WORK INSTRUCTION —
Retype exactly every line from the one that includes "Task: Jump to last page double arrow" through the final line of the listing, both ends kept, and omit the pictures.
=-=-=-=-=
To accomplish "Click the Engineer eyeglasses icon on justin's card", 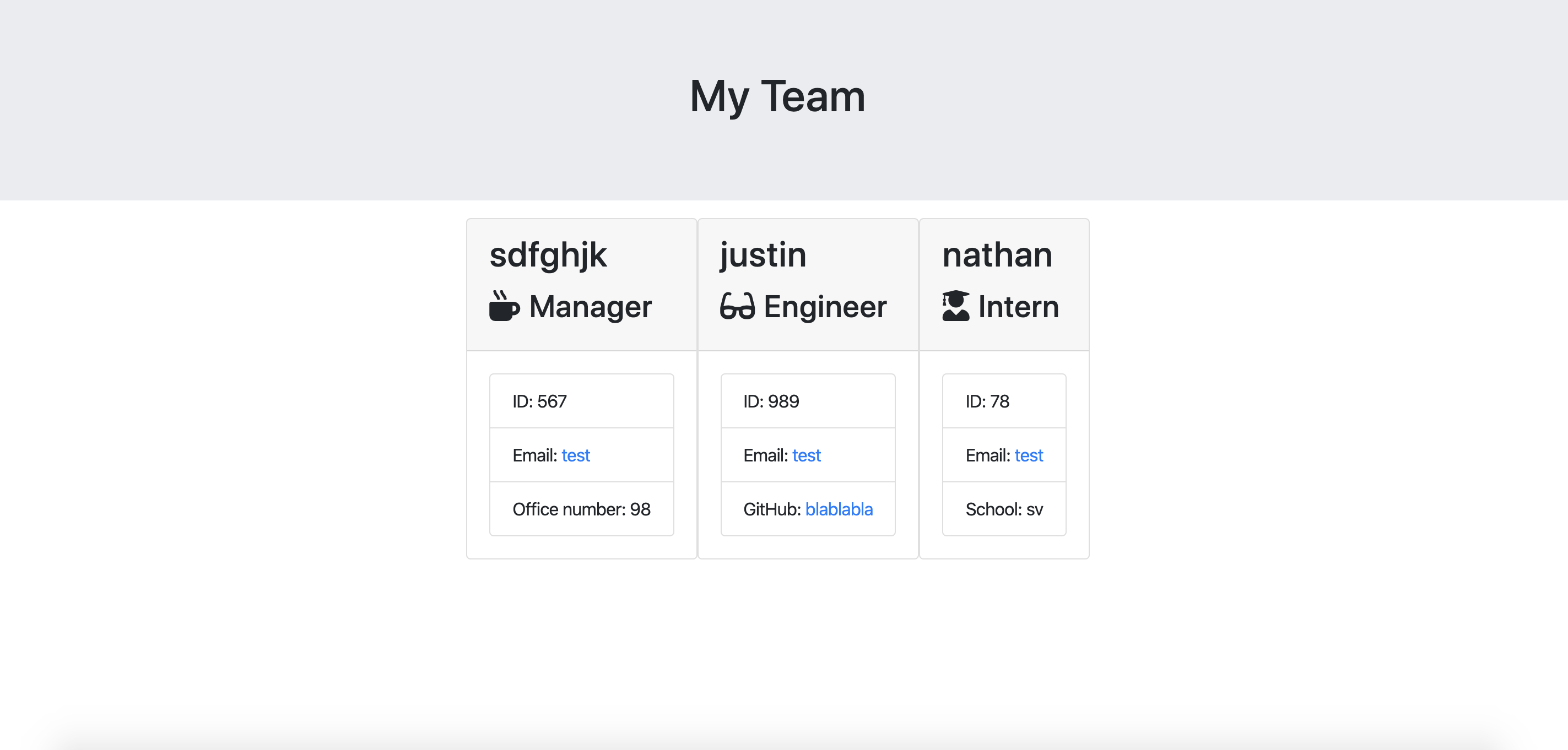I will [x=737, y=308].
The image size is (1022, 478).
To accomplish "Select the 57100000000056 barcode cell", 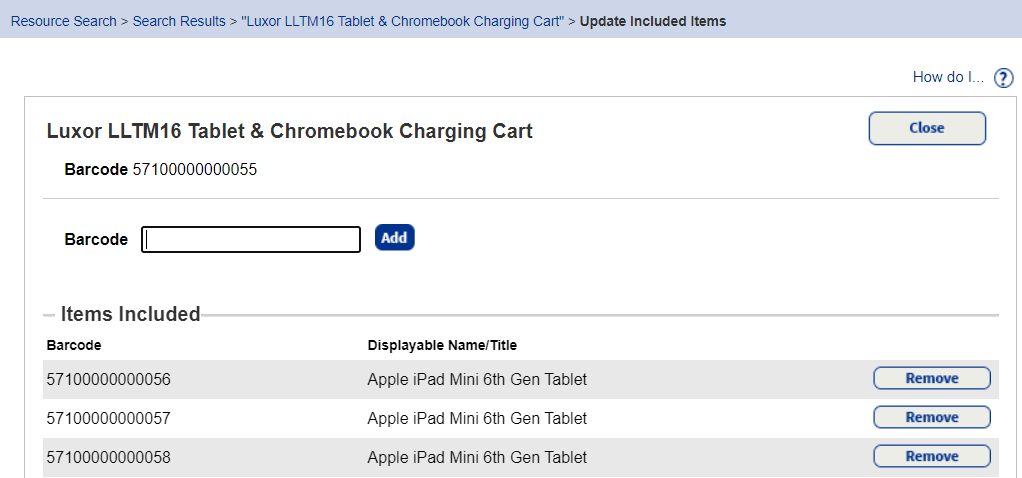I will pyautogui.click(x=108, y=379).
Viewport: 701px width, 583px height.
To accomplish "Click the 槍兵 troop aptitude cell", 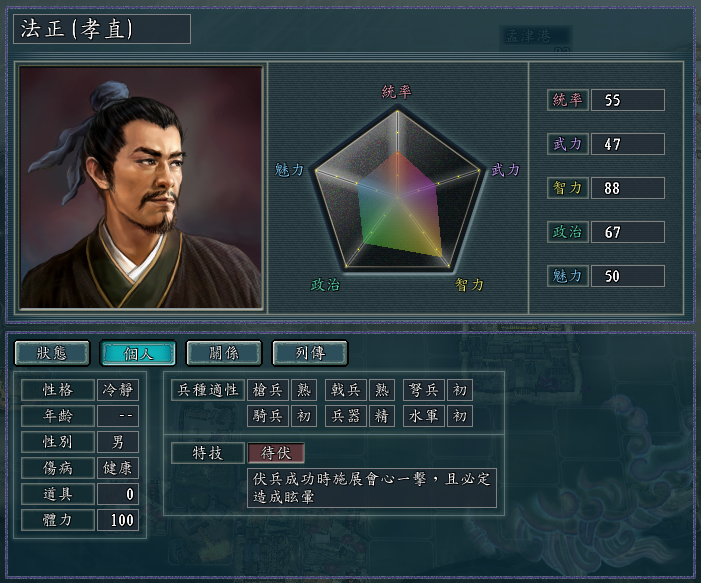I will (x=267, y=390).
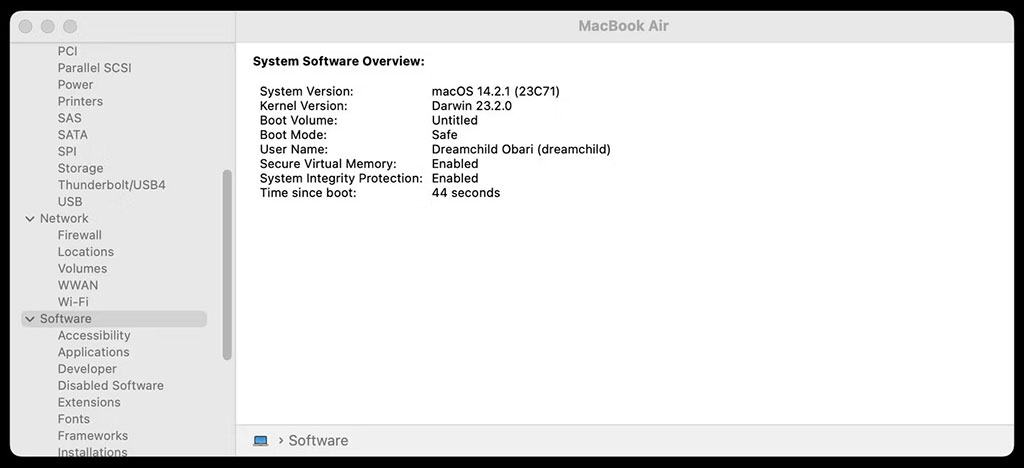Show the Storage information
This screenshot has width=1024, height=468.
80,168
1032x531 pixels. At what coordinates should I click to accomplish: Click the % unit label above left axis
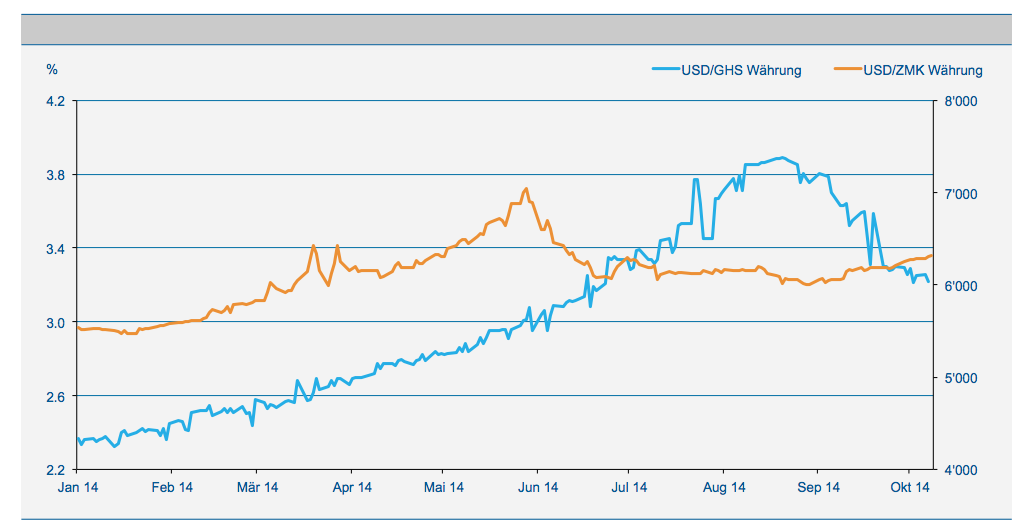(x=52, y=70)
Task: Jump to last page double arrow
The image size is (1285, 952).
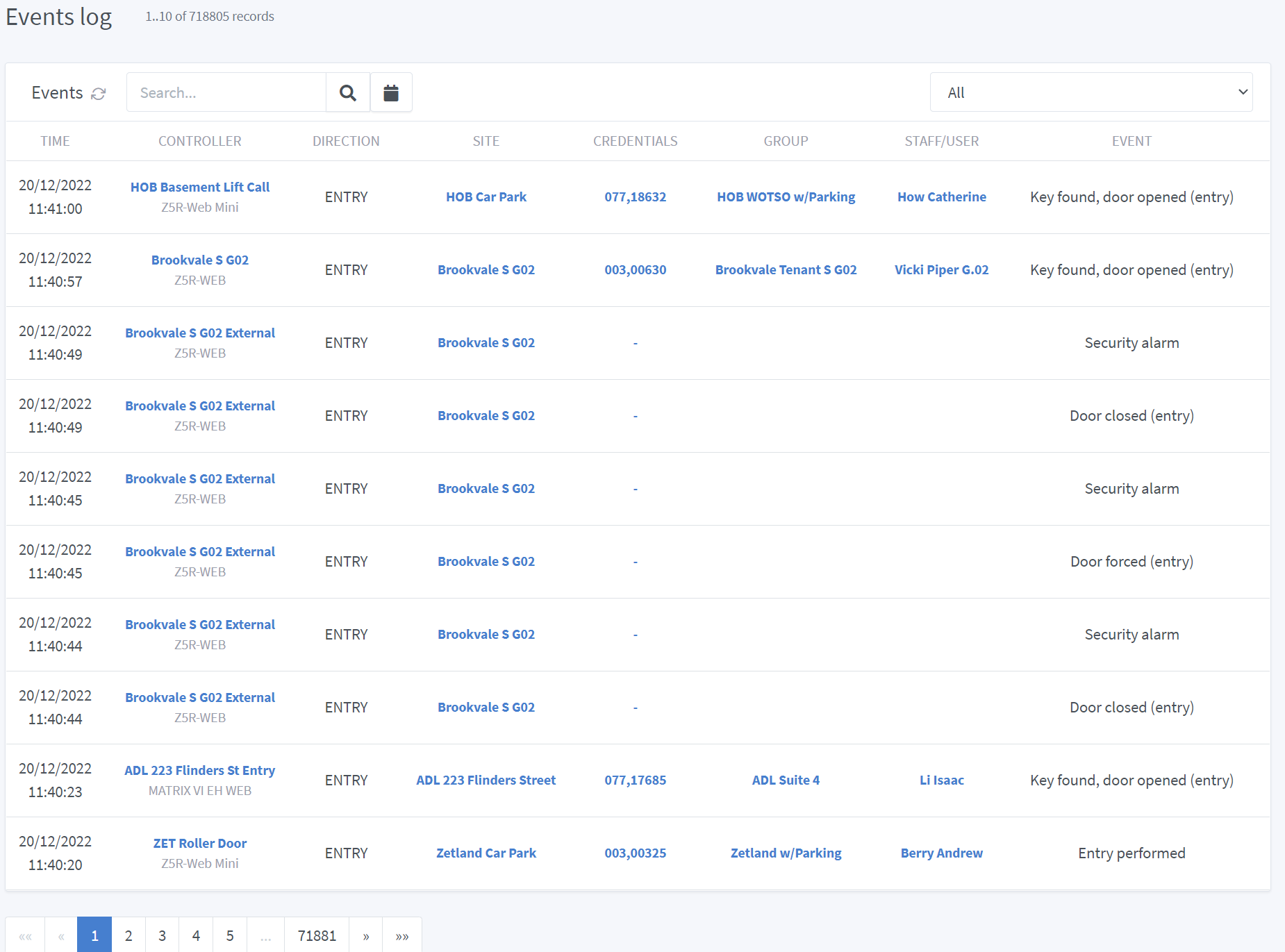Action: point(402,935)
=-=-=-=-=
EXPECTED ANSWER —
Task: Jump to last page double arrow
The image size is (1285, 952).
Action: point(402,935)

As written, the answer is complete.